╭─ EXTRACTED MATERIAL

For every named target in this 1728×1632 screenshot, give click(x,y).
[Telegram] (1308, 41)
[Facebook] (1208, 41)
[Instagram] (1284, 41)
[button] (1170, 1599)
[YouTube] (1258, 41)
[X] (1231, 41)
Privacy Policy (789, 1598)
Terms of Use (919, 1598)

╰─
╭─ EXTRACTED MATERIAL

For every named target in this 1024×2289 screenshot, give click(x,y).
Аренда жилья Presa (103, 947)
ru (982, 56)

╰─
╭─ EXTRACTED MATERIAL

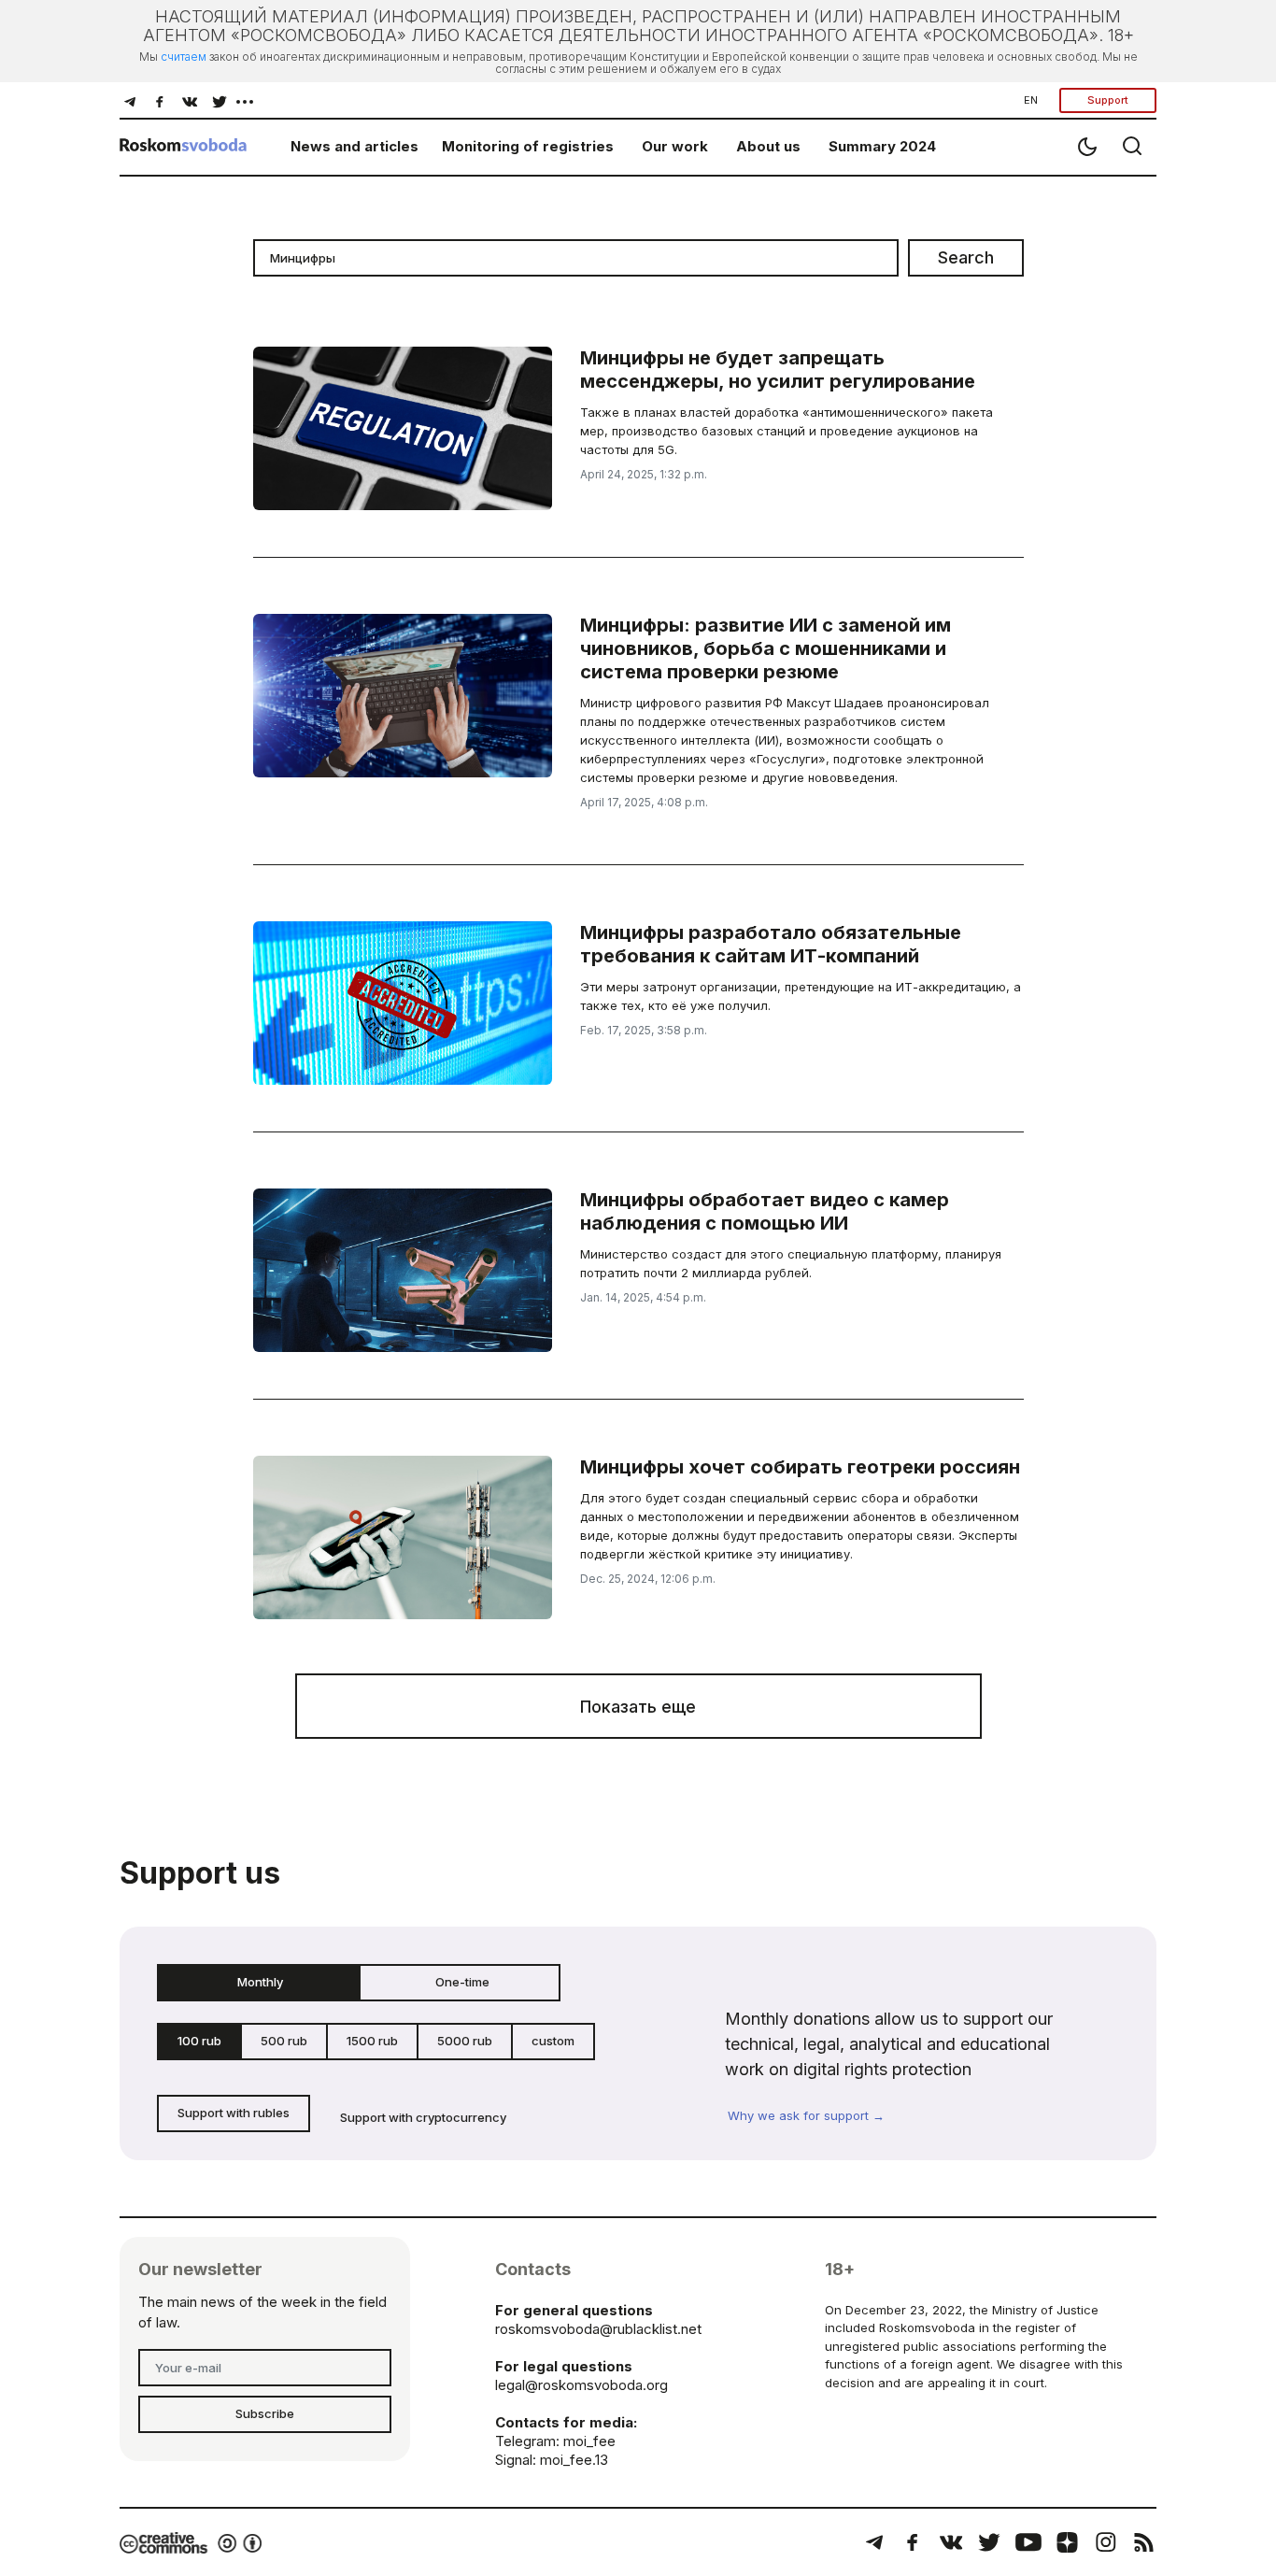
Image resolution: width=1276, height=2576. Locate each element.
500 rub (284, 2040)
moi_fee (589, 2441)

╰─

Filter the entries down to the lines containing "this". Copy each of those lines.

▶ **EXERCISE OUTPUT**:
For every named target in this 1728×1632 screenshot, give click(x,y).
For every named target in this 1024×2289 screenshot, give click(x,y).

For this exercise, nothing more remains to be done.